Hi,
I’m stuck in exercise 9 for the instruction: dA_prev_temp, dW_temp, db_temp = ?
This statement appears twice: before the for loop and inside the for loop.
I think I understood the general principle of the algorithm well but I have trouble with certain technical details.
Hi, @Pierre_BEJIAN. Before we go ahead with the algorithmic intuition have you properly implemented dA_prev_temp, dw_temp, db_temp = ...? In other words, has your L_model_backward(...) passed its tests?
You are returning a dictionary containing the gradient values, i.e. the evaluations of the gradient based on the outputs from forward propagation. Be mindful of the functions “signature”: L_model_backward(AL, Y, caches) and carefully read the “docstring” embedded in in triple quotes following the signature.
If the function has passed its tests (and all previous tests have been passed), then you implemented the proper “helper function” to fill out dA_prev_temp, dw_temp, db_temp = ..., which are returned in the grads dictionary. Why are these useful? Take a look at the ensuing function. Same deal; carefully study the function’s signature and read the docstring carefully.
Doing the same for the previous functions, will help you formulate more precise questions regarding “certain technical details.”
Hi,
Precisely it is the function L_model_backward(…) which poses a problem for me and which did not pass the test. I think I need to use the cache to complete the lines dA_prev_temp, dw_temp, db_temp = ... (before and inside the loop) but I’m a bit lost, even after reading the docstrings.
That’s OK, I encouraged you to take the Gestalt perspective when it comes to the notebooks. Sorry, you’re French. A Merleau-Ponty perspective? I digress. Put differently, the notebooks are structured with a natural flow that helps one see the forest through the trees.

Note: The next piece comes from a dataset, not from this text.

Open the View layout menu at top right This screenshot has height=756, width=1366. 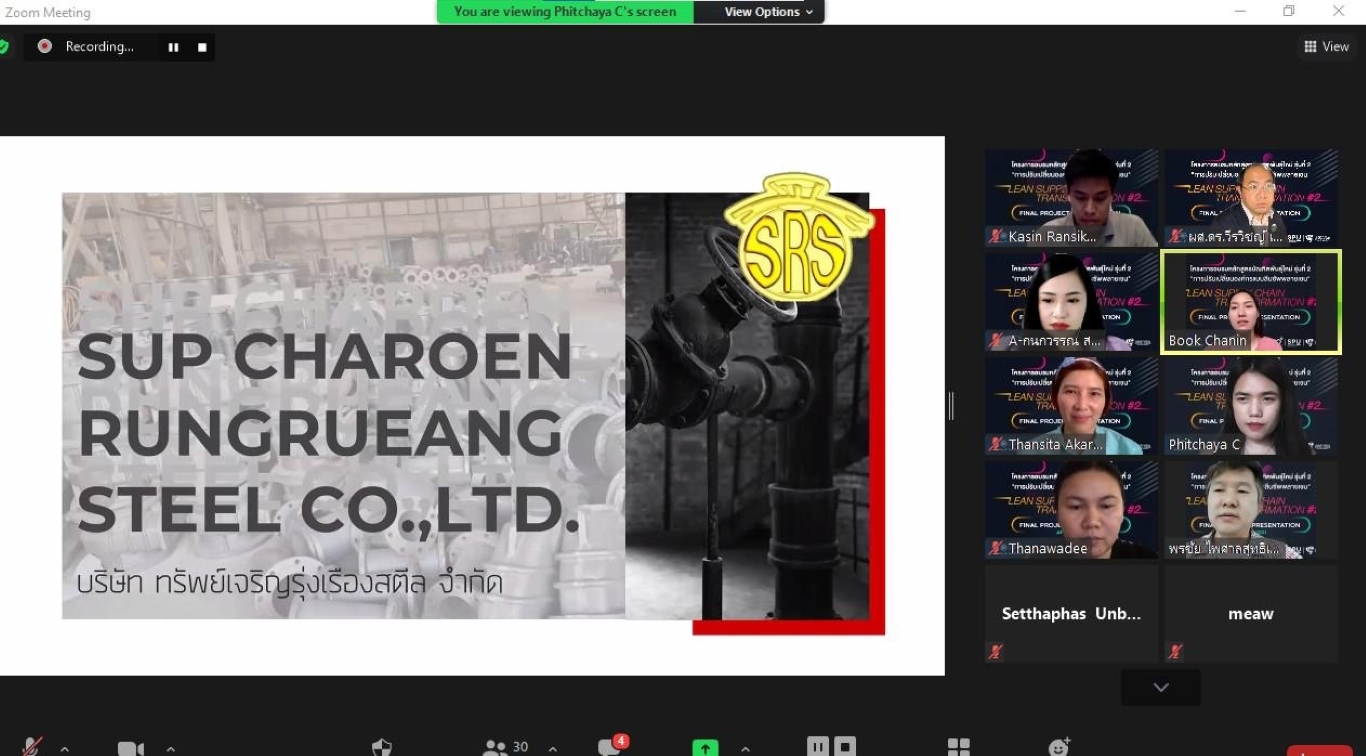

Question: which of the “helper” functions that you have already completed will “help” you to produce values for dA_prev, dW, and db? I can’t answer that for you because it would spoil everyone else’s fun! Here’s a hint: Which of your helper functions returns those values? That information is always in the docstring (function documentation) under “Returns: …”. Optionally, you can jump right to the return statement at the end of the function.
You also noted that this function will be required in two distinct parts of the code. The comments within the body of the function are also useful in this regard. (Comments in Python are preceded with a #.). The first application of the yet-to-be-identified helper function is for the last, or L^{th} layer. To get backward propagation rolling, you must start there. It is on its own because it applies a different activation function from the other layers. It will be entered as a parameter in the yet-to-be-named helper function.
The second application is in the for loop which will roll you back from the final layer to layer L-1 to the beginning. At the end of it all, the function will have evaluated the gradient for the values produced by a single pass through forward propagation.
This notebook is well worth a lot extra time and effort. It is easily the most challenging one in the first course, and for good reason: Forward and backward propagation is the heart and sole of deep learning. It is the prime algorithm. Without it, no deep learning. No deep learning and the world looks a lot different–for good and bad. We hope to keep you away from the dark side! Inspiring, no?
So, go with the flow, and think hard along the way. Slow down. Fast is slow and slow is fast.
Thank you for your encouraging answer which gives lots of valuable advice (careful reading of the docstrings, etc.) I finally managed to complete exercise 9.
And exercise 10 seems easier to me.